» **TASK DIRECTIONS**: Pull every line of text from the data below word for word, and leave the pictures out of your answer.

═══ ENTRIES PROVIDED

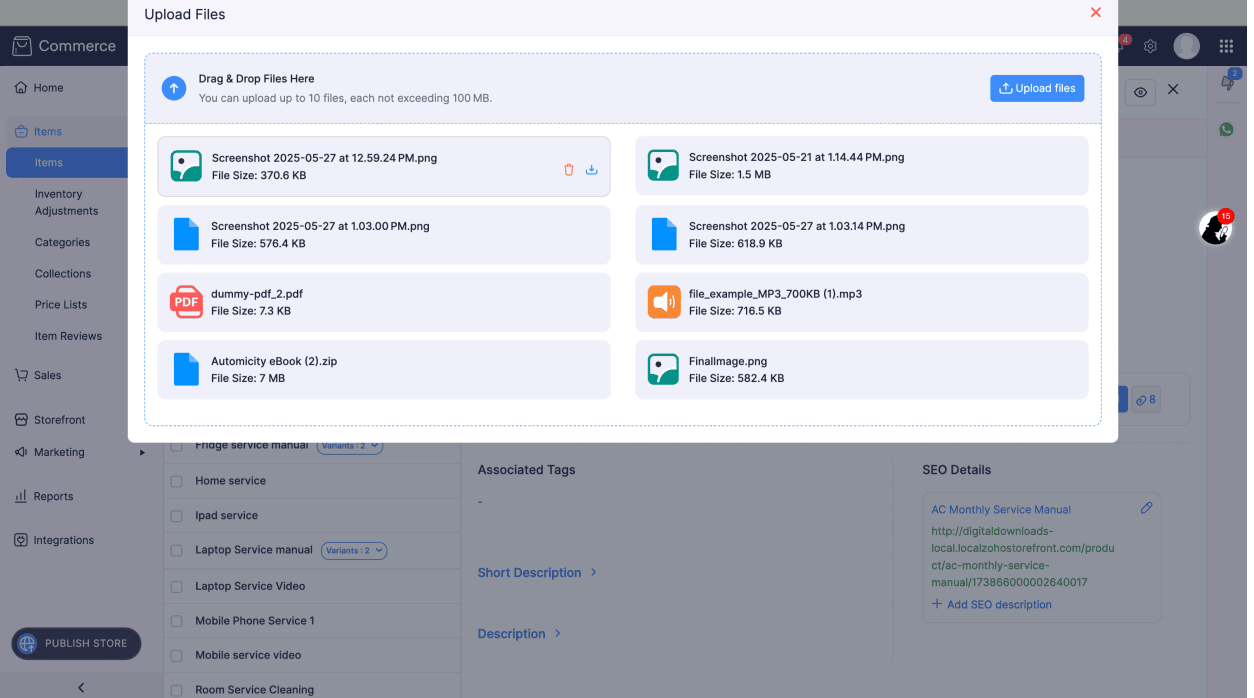Tick the Laptop Service Video checkbox
Image resolution: width=1254 pixels, height=698 pixels.
(176, 586)
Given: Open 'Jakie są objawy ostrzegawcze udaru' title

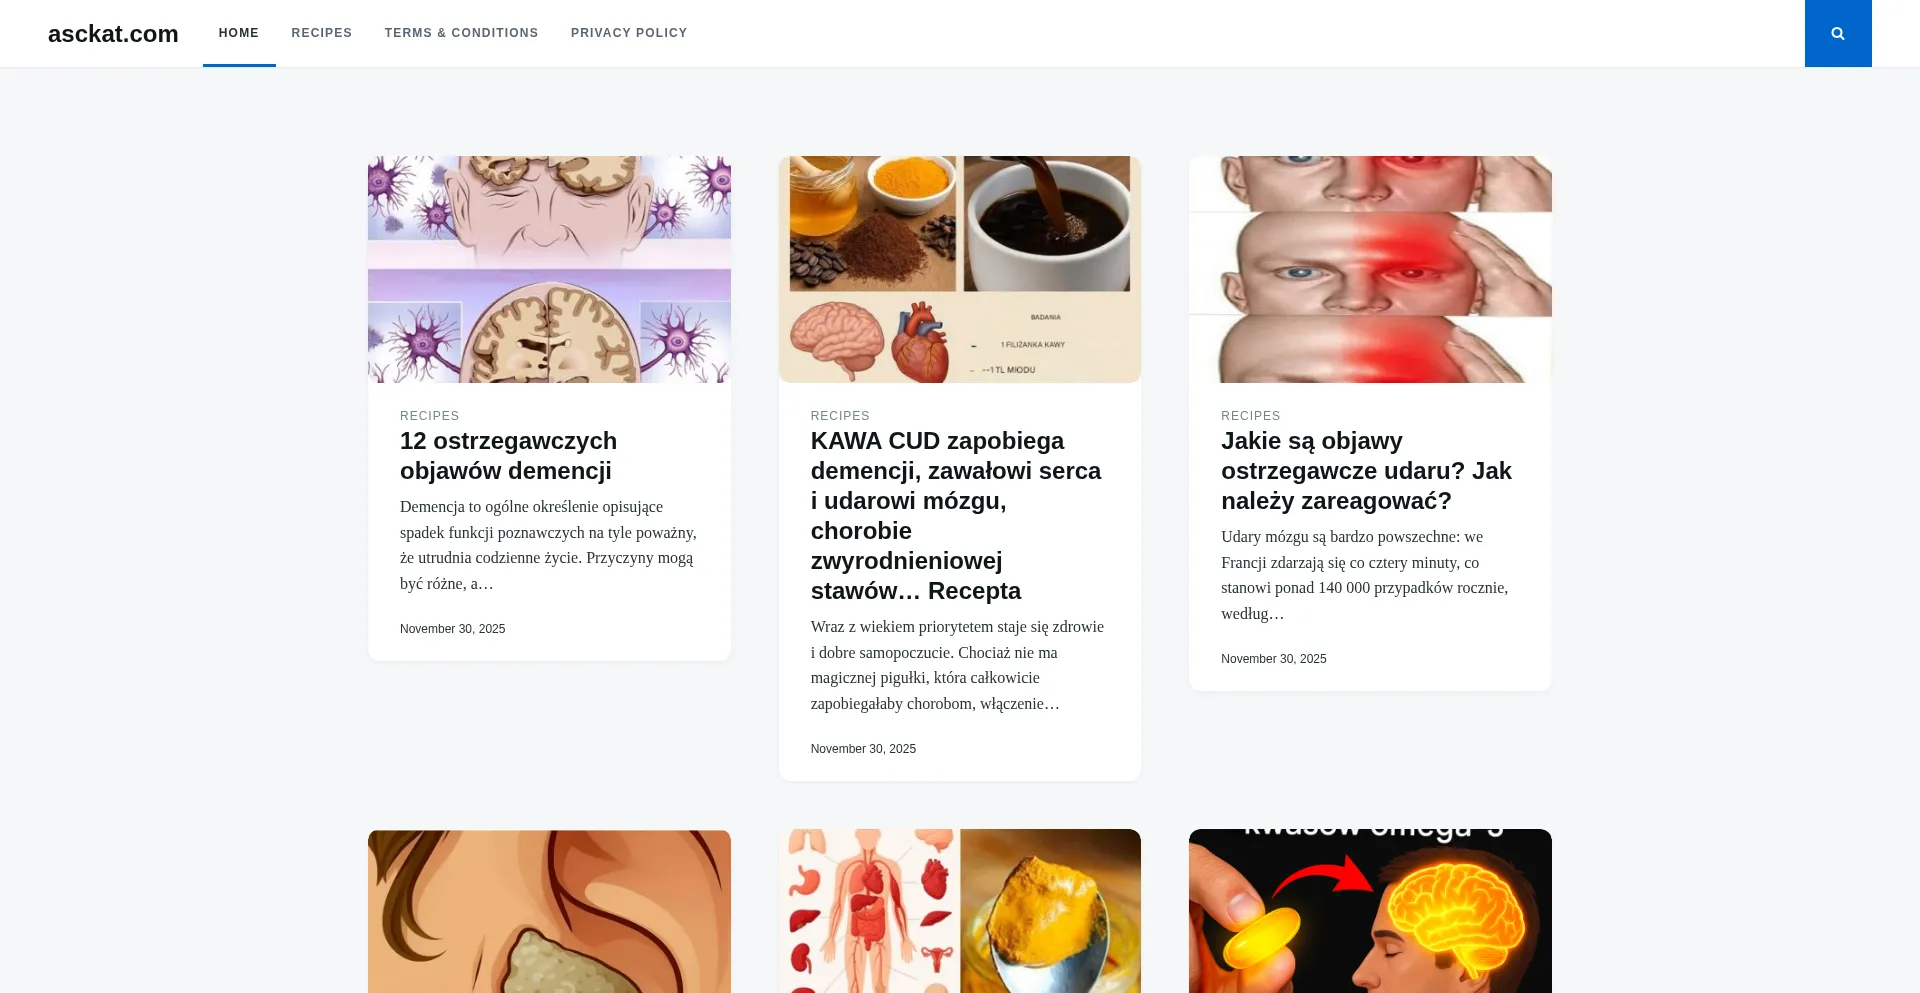Looking at the screenshot, I should [x=1366, y=471].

══════

» **ANSWER TO THE PROBLEM**:
Tick the Laptop Service Video checkbox
Image resolution: width=1254 pixels, height=698 pixels.
(176, 586)
Given: Open 'Jakie są objawy ostrzegawcze udaru' title

Looking at the screenshot, I should [x=1366, y=471].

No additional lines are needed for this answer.